The standard for assessing a motion for summary judgment is a familiar one. "It is axiomatic that summary judgment is a drastic remedy and should not be granted where triable issues of fact are raised and cannot be resolved on conflicting affidavits." Brunetti v. Musallam, 11 A.D.3d 280, 280 (1st Dep't 2004). Upon making a motion for summary judgment, the moving party must "make a prima facie showing of entitlement to judgment as a matter of law, tendering sufficient evidence to demonstrate the absence of any material issues of fact." Alvarez v. Prospect Hosp., 68 N.Y.2d 320 (1986). If such a showing has been made, the burden shifts to the opposing party to "produce evidentiary proof in admissible form" sufficient to establish the existence of material issues of fact which require a trial in the action.
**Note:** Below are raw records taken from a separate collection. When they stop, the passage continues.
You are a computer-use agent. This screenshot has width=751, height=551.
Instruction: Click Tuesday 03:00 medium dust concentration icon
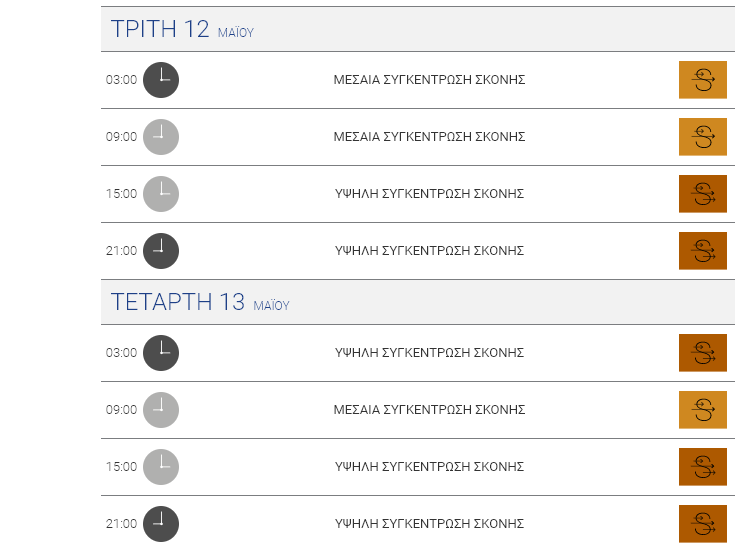coord(703,80)
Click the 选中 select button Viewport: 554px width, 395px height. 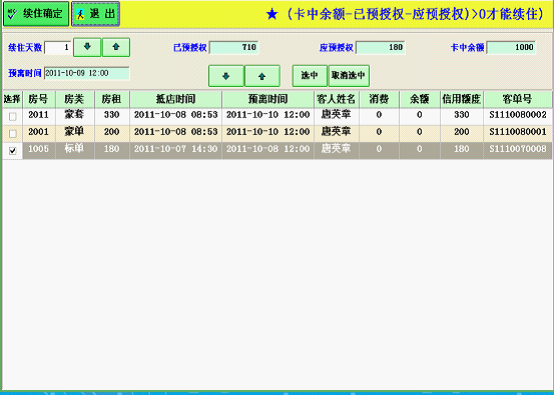(310, 76)
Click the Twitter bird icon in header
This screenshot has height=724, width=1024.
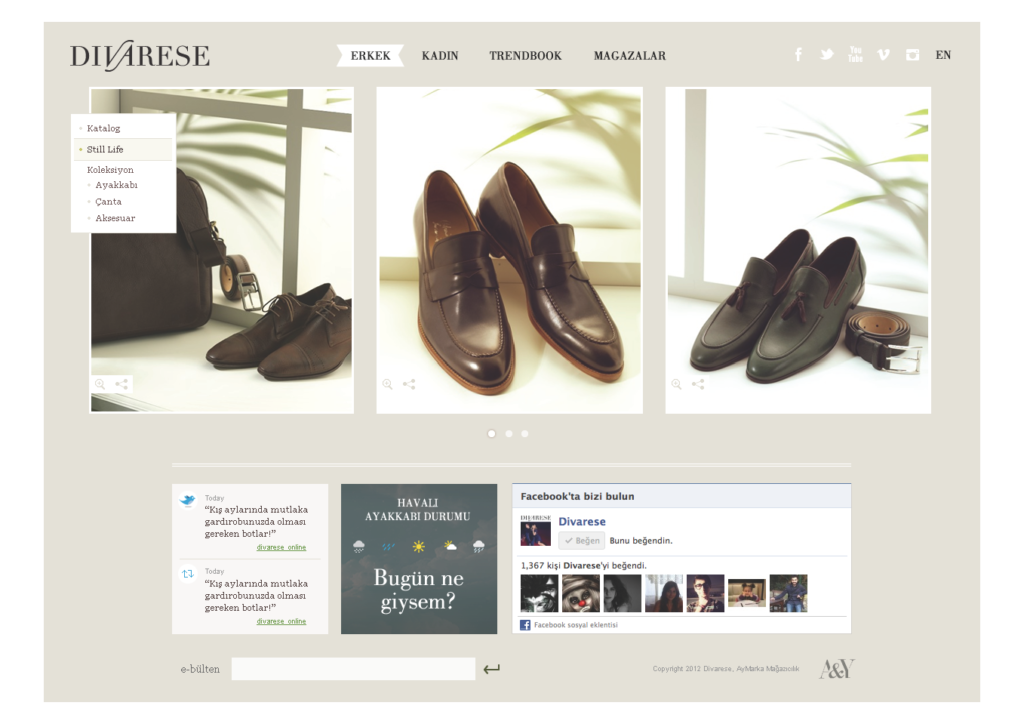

Zuckerman v. City of New York, 49 N.Y.2d 557, 562 (1980).

As noted above, Defendants move for summary judgment on the grounds that: 1) the claims are time barred, 2) Plaintiffs did not justifiably rely on any alleged misrepresentation by Defendants, 3) Plaintiffs cannot show loss causation, and 4) the SEC Decision collaterally estops Plaintiffs' claims. The Court will address each in turn.

Statute of Limitations

The statute of limitations for a fraud claim is six years from the date of the fraudulent act or within two years of the date the fraud was or with reasonable diligence could have been discovered. CPLR § 213(8). Defendants argue that Plaintiffs were aware of the structure of the funds from the marketing materials distributed to them in 2004 and 2006. Defendants rely on alleged disclosures of "equity upside" and "equity participation" as sufficient to inform Plaintiffs that the Funds were going to hold equity and thus be at risk of suffering a loss. As such, Defendants maintain, the claims are time barred because Plaintiffs knew or should have known of the alleged Fraud before 2005 and 2007, when they made their investments in the respective Funds.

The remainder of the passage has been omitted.